▶ **Study material**
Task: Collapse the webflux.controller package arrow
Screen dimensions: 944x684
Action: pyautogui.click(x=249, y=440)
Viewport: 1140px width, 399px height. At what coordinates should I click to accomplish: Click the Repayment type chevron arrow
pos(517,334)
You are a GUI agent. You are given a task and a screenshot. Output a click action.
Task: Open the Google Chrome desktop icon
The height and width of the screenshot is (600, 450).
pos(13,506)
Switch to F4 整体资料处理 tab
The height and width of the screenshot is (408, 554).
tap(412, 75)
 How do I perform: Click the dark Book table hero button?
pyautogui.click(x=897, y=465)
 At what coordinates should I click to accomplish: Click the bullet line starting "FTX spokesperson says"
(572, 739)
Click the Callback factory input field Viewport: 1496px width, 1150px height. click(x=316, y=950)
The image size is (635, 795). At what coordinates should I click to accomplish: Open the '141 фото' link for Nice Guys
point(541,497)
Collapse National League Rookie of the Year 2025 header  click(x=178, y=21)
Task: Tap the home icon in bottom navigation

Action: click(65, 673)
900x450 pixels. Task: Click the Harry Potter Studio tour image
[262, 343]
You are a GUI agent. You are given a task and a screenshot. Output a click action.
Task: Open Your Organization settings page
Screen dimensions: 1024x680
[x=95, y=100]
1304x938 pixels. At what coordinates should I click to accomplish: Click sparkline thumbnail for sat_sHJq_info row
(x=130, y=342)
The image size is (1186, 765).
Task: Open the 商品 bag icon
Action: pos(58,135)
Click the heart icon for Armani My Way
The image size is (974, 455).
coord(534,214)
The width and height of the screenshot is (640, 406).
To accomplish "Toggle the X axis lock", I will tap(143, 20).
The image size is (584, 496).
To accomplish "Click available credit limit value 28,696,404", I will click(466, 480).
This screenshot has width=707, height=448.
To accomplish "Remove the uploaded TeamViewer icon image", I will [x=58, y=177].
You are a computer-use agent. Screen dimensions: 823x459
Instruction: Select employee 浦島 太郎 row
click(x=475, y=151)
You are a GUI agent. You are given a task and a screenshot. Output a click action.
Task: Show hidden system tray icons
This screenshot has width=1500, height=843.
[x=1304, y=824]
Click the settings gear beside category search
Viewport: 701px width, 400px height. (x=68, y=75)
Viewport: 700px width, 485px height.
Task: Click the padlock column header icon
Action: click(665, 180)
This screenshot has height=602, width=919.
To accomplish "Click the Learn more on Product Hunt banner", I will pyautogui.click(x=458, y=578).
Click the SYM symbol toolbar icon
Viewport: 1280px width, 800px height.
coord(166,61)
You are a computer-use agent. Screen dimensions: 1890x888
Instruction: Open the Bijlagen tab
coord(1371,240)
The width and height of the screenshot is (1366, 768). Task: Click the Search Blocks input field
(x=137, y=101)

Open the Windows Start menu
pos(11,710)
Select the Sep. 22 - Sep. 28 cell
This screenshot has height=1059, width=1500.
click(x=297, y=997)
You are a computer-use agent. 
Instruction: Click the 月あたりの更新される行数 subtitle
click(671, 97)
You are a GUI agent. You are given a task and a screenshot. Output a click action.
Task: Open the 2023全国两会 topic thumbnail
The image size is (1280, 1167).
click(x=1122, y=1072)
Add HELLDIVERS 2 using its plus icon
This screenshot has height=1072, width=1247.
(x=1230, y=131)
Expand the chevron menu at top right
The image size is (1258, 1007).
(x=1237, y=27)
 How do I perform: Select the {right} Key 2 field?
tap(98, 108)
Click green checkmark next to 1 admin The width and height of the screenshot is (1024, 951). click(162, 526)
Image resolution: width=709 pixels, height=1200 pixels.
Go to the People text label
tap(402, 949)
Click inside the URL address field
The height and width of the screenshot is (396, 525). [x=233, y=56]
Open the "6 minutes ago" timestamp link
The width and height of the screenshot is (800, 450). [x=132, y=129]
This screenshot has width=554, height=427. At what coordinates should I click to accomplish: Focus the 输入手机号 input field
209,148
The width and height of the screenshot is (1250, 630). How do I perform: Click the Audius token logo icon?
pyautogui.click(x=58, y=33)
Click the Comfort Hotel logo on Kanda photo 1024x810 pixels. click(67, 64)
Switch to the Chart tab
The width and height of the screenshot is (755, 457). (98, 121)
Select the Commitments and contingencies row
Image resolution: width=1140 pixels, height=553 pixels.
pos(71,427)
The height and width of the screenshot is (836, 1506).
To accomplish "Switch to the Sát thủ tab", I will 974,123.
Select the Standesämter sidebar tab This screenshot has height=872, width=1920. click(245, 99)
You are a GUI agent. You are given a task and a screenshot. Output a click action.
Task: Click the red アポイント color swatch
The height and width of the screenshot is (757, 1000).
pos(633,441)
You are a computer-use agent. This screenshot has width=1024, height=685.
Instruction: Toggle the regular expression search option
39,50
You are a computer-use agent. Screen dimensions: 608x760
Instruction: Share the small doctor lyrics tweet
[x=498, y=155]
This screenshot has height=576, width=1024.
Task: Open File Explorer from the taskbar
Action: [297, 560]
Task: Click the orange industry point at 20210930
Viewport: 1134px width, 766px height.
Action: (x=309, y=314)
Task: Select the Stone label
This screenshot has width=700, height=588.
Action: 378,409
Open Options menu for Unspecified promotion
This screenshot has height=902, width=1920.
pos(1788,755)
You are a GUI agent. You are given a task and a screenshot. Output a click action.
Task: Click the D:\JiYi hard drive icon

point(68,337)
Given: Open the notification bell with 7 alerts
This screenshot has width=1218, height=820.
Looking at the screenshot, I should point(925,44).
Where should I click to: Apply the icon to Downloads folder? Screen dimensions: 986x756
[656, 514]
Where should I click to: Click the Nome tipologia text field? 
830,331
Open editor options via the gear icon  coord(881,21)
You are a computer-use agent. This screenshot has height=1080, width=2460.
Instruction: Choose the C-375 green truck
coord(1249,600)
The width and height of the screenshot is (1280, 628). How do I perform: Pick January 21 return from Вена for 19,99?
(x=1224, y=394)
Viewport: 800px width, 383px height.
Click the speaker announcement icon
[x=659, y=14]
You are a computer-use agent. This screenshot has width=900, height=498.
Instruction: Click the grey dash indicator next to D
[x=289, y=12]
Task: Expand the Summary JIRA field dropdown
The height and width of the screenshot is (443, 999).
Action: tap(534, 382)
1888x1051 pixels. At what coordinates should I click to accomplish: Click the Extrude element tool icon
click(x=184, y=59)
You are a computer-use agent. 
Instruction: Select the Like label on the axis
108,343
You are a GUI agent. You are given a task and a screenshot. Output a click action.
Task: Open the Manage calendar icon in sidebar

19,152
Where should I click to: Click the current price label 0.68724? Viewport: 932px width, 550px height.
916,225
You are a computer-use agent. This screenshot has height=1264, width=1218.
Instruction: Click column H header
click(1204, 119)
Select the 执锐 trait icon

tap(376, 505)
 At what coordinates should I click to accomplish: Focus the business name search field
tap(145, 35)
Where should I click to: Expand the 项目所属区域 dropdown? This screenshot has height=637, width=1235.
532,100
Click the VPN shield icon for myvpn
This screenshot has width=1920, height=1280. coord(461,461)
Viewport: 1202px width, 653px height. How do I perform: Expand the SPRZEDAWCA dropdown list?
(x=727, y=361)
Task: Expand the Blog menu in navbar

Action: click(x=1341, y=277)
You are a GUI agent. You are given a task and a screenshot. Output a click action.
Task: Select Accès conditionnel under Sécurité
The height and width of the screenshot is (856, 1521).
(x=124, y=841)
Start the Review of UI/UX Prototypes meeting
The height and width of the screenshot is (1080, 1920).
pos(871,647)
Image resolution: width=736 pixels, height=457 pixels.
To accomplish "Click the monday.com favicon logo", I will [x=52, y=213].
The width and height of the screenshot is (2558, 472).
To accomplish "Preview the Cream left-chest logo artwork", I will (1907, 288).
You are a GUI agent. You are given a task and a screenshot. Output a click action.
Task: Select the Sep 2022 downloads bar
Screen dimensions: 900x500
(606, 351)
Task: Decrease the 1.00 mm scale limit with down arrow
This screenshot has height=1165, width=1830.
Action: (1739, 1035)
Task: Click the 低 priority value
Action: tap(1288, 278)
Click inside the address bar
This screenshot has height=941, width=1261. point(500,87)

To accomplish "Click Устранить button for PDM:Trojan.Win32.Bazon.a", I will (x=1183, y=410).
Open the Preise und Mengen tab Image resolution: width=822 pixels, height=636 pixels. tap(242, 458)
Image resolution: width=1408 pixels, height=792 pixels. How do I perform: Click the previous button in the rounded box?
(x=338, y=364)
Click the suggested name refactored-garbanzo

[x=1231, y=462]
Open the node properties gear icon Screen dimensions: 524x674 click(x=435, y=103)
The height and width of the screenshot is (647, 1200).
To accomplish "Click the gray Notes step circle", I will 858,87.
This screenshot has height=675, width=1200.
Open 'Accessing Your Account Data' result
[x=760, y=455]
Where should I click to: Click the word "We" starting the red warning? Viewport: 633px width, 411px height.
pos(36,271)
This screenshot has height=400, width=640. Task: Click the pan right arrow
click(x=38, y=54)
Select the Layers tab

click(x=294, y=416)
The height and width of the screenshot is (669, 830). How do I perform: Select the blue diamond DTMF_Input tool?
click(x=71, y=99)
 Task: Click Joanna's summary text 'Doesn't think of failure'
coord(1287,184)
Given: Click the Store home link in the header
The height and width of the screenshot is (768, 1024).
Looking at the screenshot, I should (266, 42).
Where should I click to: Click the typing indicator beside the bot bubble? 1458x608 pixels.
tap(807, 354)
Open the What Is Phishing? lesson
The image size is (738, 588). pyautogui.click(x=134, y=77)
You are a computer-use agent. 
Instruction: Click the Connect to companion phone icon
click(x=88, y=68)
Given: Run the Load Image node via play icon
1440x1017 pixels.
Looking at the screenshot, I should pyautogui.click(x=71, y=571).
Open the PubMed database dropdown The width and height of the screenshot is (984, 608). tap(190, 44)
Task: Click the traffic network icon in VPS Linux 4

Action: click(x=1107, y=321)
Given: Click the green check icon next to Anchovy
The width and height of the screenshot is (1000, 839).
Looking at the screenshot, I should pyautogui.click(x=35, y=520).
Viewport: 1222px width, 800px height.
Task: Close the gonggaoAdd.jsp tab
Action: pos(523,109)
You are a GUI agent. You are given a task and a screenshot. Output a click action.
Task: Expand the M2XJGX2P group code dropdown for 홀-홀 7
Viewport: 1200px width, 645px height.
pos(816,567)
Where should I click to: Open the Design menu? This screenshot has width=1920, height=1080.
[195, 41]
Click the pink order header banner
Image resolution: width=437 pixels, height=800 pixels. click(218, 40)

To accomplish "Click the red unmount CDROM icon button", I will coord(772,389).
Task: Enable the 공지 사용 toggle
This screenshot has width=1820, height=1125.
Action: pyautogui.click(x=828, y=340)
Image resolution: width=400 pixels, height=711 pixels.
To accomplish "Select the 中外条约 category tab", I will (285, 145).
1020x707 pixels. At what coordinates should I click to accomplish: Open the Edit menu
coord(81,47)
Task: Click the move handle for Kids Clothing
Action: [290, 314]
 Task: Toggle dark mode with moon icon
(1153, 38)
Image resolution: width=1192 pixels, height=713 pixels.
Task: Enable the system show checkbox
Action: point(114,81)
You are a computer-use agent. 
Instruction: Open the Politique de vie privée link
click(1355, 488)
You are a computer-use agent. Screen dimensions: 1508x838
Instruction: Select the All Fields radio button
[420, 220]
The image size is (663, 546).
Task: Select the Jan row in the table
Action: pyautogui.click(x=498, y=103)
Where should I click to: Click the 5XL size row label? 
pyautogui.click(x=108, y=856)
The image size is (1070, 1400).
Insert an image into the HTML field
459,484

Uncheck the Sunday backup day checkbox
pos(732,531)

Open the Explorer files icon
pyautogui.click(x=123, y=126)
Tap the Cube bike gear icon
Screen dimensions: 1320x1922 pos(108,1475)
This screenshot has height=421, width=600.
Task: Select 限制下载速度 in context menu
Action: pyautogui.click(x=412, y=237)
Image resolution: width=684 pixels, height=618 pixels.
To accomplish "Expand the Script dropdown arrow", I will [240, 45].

▶ **Task description**
What is the number of lines in the listing that include the word "Collapse"? Give the number and no other text.

▶ **Reply to the exercise**
2